Harapannya adalah bahwa hal itu akan meningkatkan kualitas dan keandalan pengamatan dari teleskop radio yang melihat waktu kunci yang belum dijelajahi ini dalam perkembangan alam semesta. Pengamatan pertama dari REACH diharapkan muncul akhir tahun ini.

"Pada saat bintang pertama terbentuk, alam semesta sebagian besar kosong dan sebagian besar terdiri dari hidrogen dan helium," kata penulis utama studi Dr Eloy de Lera Acedo, dari Laboratorium Cavendish Cambridge, seperti dikutip Daily Mail.

“Karena gravitasi, unsur-unsur akhirnya bersatu dan kondisinya tepat untuk fusi nuklir, yang membentuk bintang-bintang pertama,” tambahnya.

“Tapi mereka dikelilingi oleh awan yang disebut hidrogen netral, yang menyerap cahaya dengan sangat baik, sehingga sulit untuk mendeteksi atau mengamati cahaya di balik awan secara langsung.”

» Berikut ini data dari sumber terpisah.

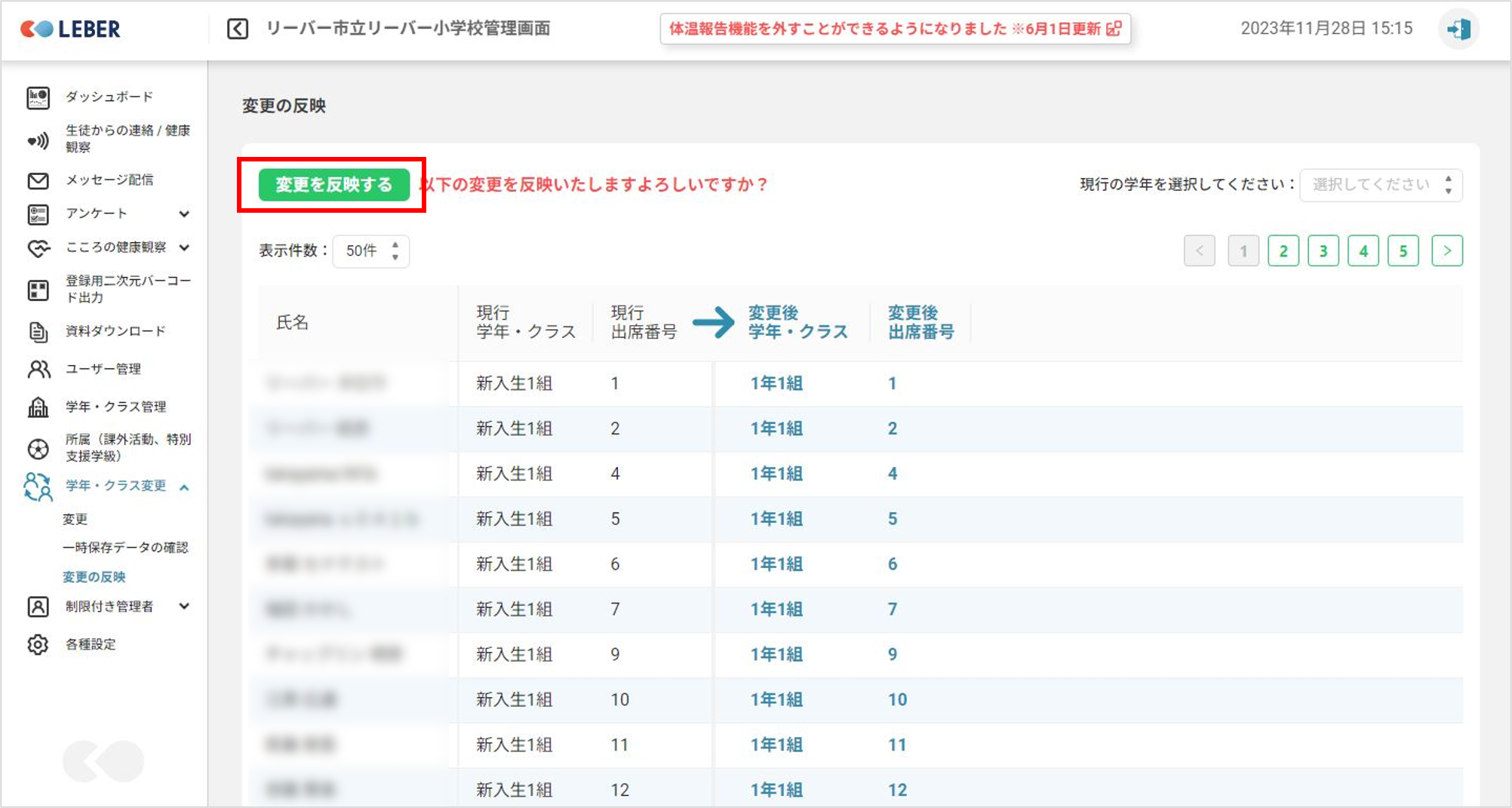Viewport: 1512px width, 808px height.
Task: Click the settings gear icon
Action: [38, 644]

Pada tahun 2018, kelompok penelitian lain menerbitkan hasil yang mengisyaratkan kemungkinan deteksi cahaya paling awal ini, tetapi para astronom tidak dapat mengulanginya yang membuat mereka percaya bahwa hasil aslinya mungkin disebabkan oleh gangguan dari teleskop yang digunakan.

“Hasil asli akan membutuhkan fisika baru untuk menjelaskannya, karena suhu gas hidrogen, yang seharusnya jauh lebih dingin daripada pemahaman kita tentang alam semesta saat ini,” kata Dr de Lera Acedo.

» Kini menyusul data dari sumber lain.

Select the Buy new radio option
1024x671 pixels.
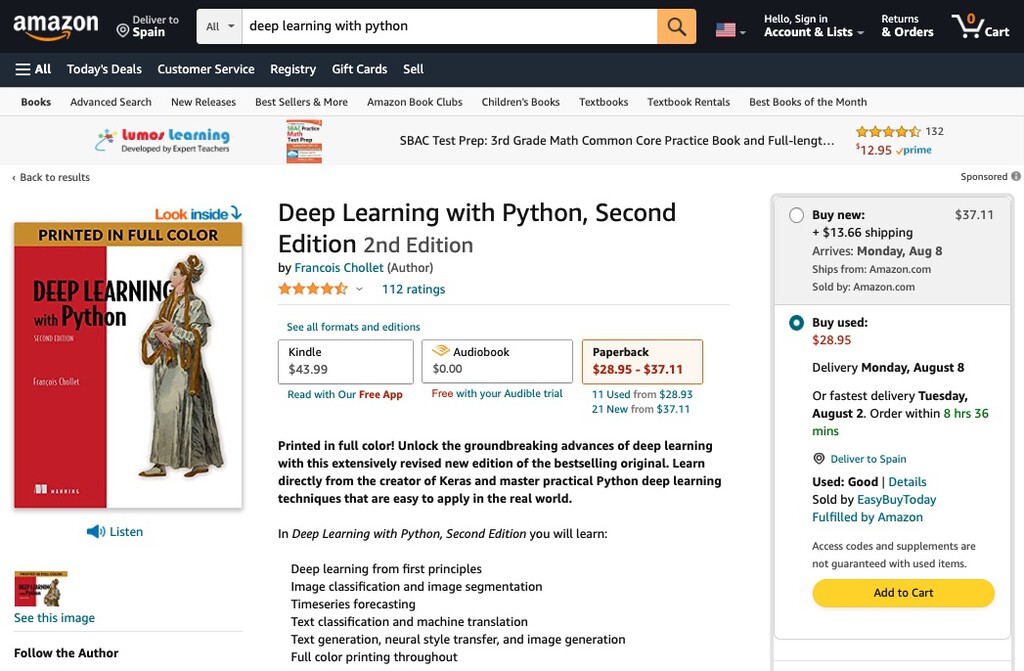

“Jika kita dapat memastikan bahwa sinyal yang ditemukan dalam percobaan sebelumnya benar-benar berasal dari bintang pertama, implikasinya akan sangat besar,” tambahnya.

Untuk mempelajari periode perkembangan alam semesta ini, yang sering disebut sebagai Fajar Kosmik, para astronom menggunakan garis 21 sentimeter, tanda radiasi elektromagnetik dari hidrogen di alam semesta awal.

Mereka mencari sinyal radio yang mengukur kontras antara radiasi dari hidrogen dan radiasi di balik kabut hidrogen.

Metodologi yang dikembangkan oleh Dr de Lera Acedo dan rekan-rekannya menggunakan statistik Bayesian untuk mendeteksi sinyal kosmologis dengan adanya gangguan dari teleskop dan kebisingan umum dari langit, sehingga sinyal dapat dipisahkan.